A cesta de pães estava em cima da bancada da cozinha. Kitten ergueu a cabeça e farejou atentamente. Aparentemente ninguém estava por perto para lhe oferecer perigo. Ela se esgueirou silenciosamente até o seu alvo e, ao alcançá-lo, puxou uma faca da bolsa que carregava. Cortou um pão ao meio e pegou metade, devolvendo a outra metade ao cesto de forma que ele parecesse inteiro se alguém olhasse de longe. Pegou outro pão e repetiu o ritual. Assim que guardou a segunda metade de pão e a faca, Kitten suspirou aliviada e virou-se para a porta da cozinha na esperança de sair despercebida.

Mas um vulto bloqueava a passagem para fora da casa.

–Mãe! – arfou a menina. – Que susto!

A selvagem alta, com uma leve presença de rugas no canto dos olhos trocou o peso para a perna esquerda e encarou a filha.

–Não fui eu que entrei em casa feito uma assombração.

A garota selvagem calou-se. Olhou para os lados, torceu os dedos.

–É que... Hoje eu vou explorar os arredores além do meu limite. Então como vou ficar mais tempo fora de casa, pensei em levar mais comida...
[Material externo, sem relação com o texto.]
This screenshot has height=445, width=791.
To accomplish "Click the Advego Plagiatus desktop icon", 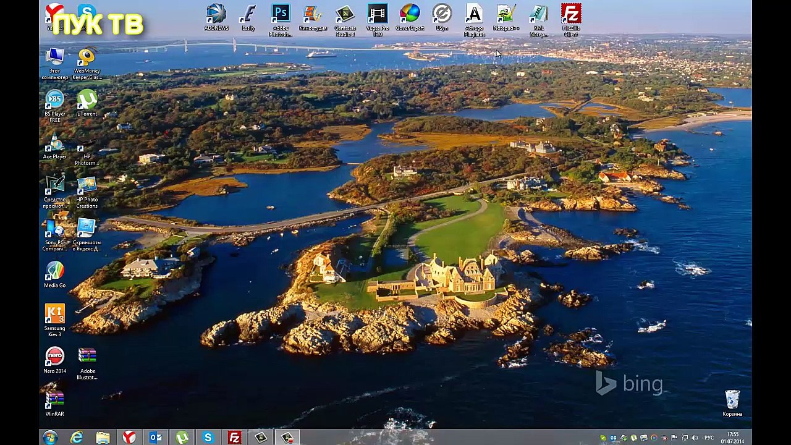I will click(474, 14).
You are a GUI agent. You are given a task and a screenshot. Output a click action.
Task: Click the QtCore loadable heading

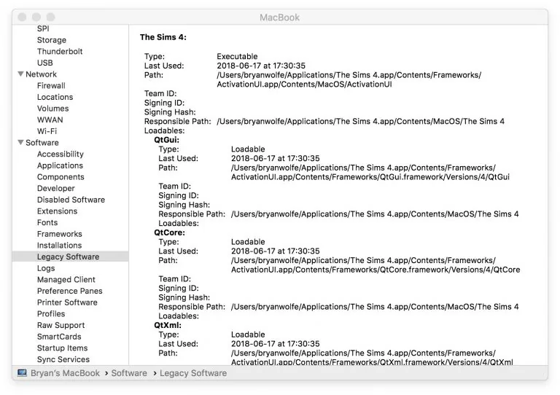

A mãe balançou a cabeça e entrou.

–Tudo bem, tudo bem... Só não vá chegar muito tarde, mocinha.

–Não vou não. E não se preocupe. O Kat vai comigo.

Suspiro.

Como se aquele filhotinho estabanado fosse capaz de te ajudar se arranjasse algum problema, pestinha, pensou a mãe.

–Então vá. Fique longe da mata fechada e não se atreva a ir além dos limites do reino, entendido?
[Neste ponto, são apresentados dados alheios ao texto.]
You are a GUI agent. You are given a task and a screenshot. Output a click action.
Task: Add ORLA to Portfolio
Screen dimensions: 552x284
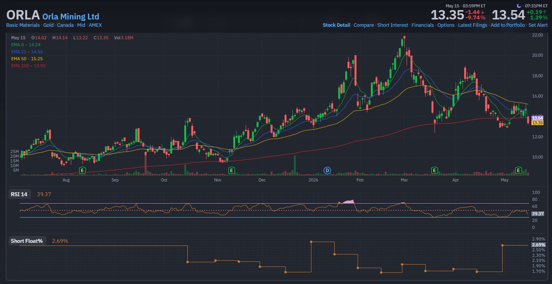pyautogui.click(x=508, y=25)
Kitten fez um biquinho e saltou para o vão da porta.

–Okay mãe! Amo você!

E correu casa afora.

–Não achou isso muito estranho, Keyla? – uma voz grave e profunda soou do corredor que ligava a cozinha ao resto da casa.

–Maddox! – reclamou a selvagem dando um pulo. – Vai brincar também de ficar entrando em casa feito fantasma!?

Um enorme homem-tigre adentrou o cômodo e puxou uma cadeira para si. Sentado, curvou-se para frente analisando a perna direita.

–Está tudo bem com sua perna, querido? - Keyla se aproximou e abaixou-se para examinar melhor.

Maddox, pai de Kitten, um dia fora um bárbaro do exército da Cidade Perdida. Enfrentara inúmeras batalhas em nome dos selvagens desde jovem, e durante anos carregou um fardo que nunca quis: o de matar. A culpa que o perseguia, um dia, lhe custou a perna direita. Em uma batalha, baixou a guarda por alguns segundos diante de um inimigo ponderando se deveria matá-lo ou não... Tempo suficiente para deceparem-lhe a perna. Agora ele vivia com uma prótese tosca de madeira que substituía sua canela. Sem condições de lutar, Maddox fora aposentado como inválido e vivia agora com a mulher e a filha numa pacata Vila do Reino das Feras.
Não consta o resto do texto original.